Conforme apurou o delegado Alex Bonfim, responsável pela delegacia de Homicídios da Capital, o profissional foi achado morto no bairro Itacorubi. A descoberta ocorreu depois que residentes locais reportaram um cheiro forte vindo de uma propriedade. Os rumos da investigação ainda não foram detalhados publicamente.
Informações preliminares sugerem que o óbito do advogado havia acontecido há vários dias antes da localização do corpo em sua residência. Não foram identificados indícios de arrombamento no imóvel, e o corpo não apresentava quaisquer marcas de lesão.
A Ordem dos Advogados do Brasil (OAB) em Santa Catarina divulgou um comunicado oficial, afirmando que já tomou as medidas necessárias junto às autoridades policiais. A instituição assegurou o acompanhamento integral das investigações por parte de sua Seccional.
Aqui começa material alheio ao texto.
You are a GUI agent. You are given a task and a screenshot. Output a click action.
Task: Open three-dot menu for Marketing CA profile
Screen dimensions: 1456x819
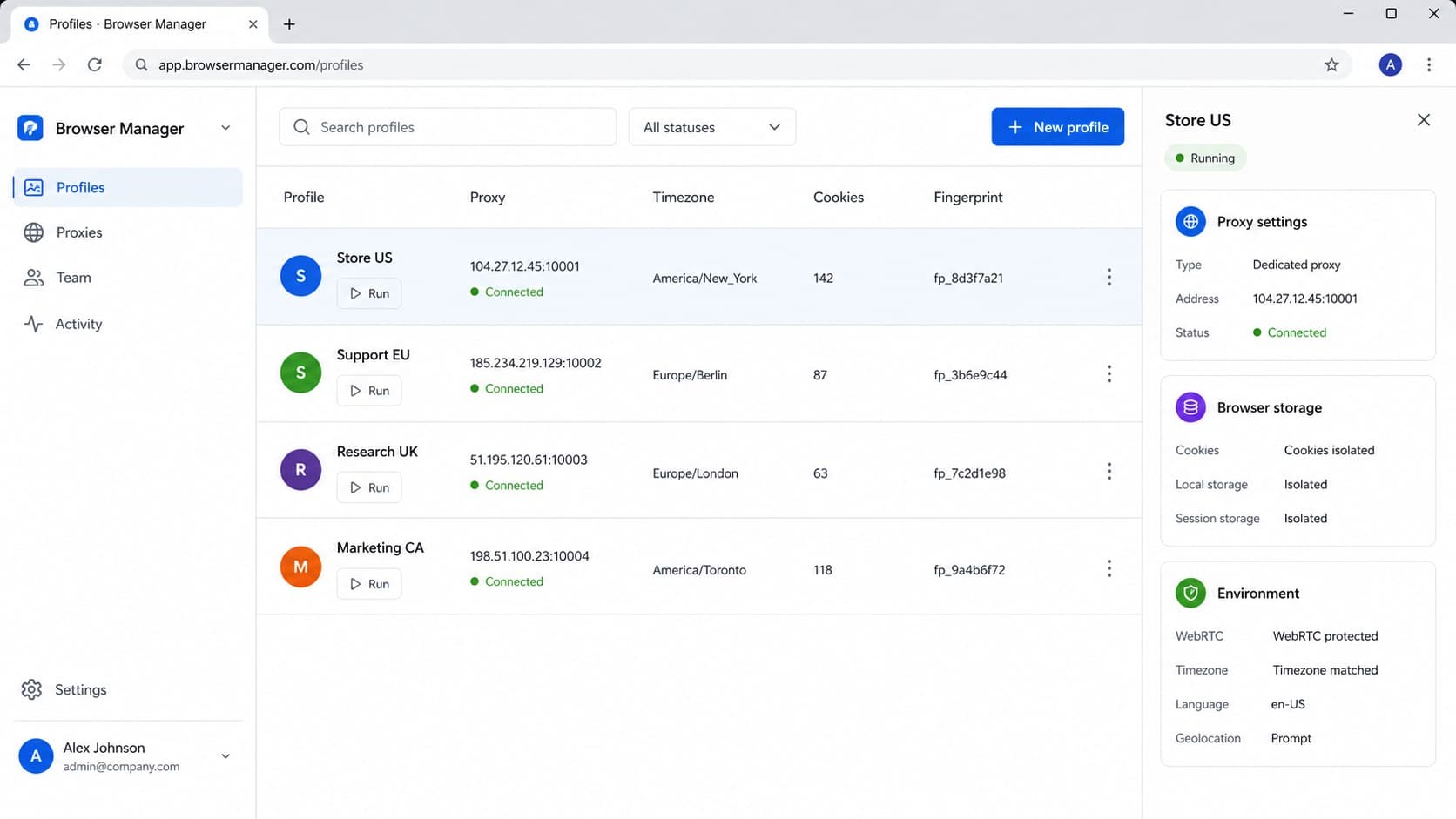tap(1109, 568)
Entenda o caso polêmico que marcou a trajetória do advogado
Um registro em vídeo da sessão virtual, datada de 28 de maio, exibe o momento em que o defensor corrobora com a denúncia apresentada pelo Ministério Público contra a pessoa que representava. O material audiovisual ganhou ampla repercussão nas redes sociais durante as últimas semanas.
Durante o ocorrido, a magistrada Carolina Ranzolin declarou que o réu estava sem defesa adequada.
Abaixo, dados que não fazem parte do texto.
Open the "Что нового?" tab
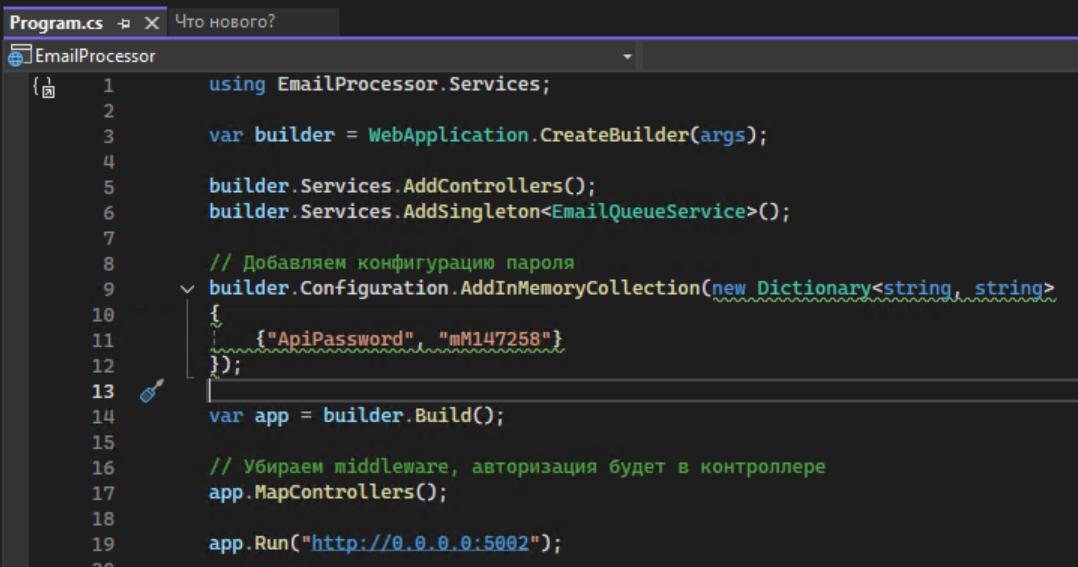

As imagens da gravação mostram Pantaleão utilizando o celular enquanto o promotor Raul Rogério Rabello apresentava sua argumentação. Ele direciona o olhar para a câmera apenas quando a juíza o convoca para se pronunciar e finalizar as alegações do processo.
O advogado declarou: “A defesa ratifica as declarações proferidas pela promotoria de Justiça. Nada mais, excelência”.